If you go to https://sever/owa it works, but https://host.example.com/owa does not?

Are you testing this internally or externally? Internally, do you have a split DNS setup so the external name works internally?
Do you have an RPC CAS Array setup?
It could be that the DNS doesn't go where you expect to, so the result isn't what should be happening.

Simon.
klsphotos

ASKER
https://mail.server.org/owa works  https://mail.server.org/ does not.

This site does not have a split dns and should work internally as well as externally.

From outside and inside I land on a IIS 7 page.

I confirmed DNS for mail is set to the new server.
Simon Butler (Sembee)

That is the expected behaviour.

Exchange only works on /owa.

If you want to drop the use of /owa then you need to put a redirection on the root of the site.
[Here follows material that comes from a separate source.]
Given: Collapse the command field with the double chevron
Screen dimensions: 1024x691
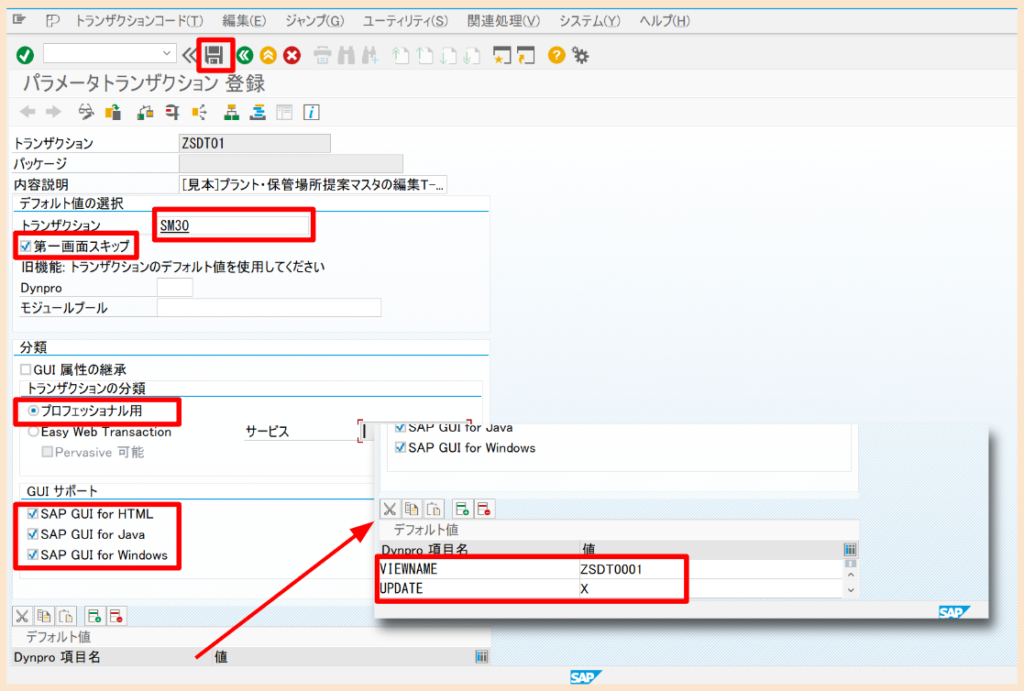Looking at the screenshot, I should [191, 56].
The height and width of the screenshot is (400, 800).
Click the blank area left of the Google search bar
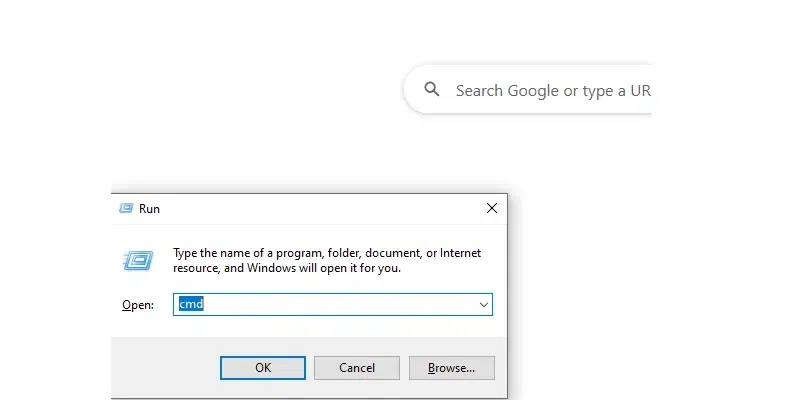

However you must configure all URLs within Exchange with the subdirectory listed - so you cannot list the URL on the OWA virtual directory without the /owa.

If you are configuring a redirect ensure that it doesn't affect subdirectories as well, or better still, use an HTML redirect in the root of the site.

If you want to use the same host name internally and externally you should use a split DNS. Most firewalls will not allow an external IP address to be used internally (basically coming back on itself) so the best practise is the deployment of a split DNS.

Simon.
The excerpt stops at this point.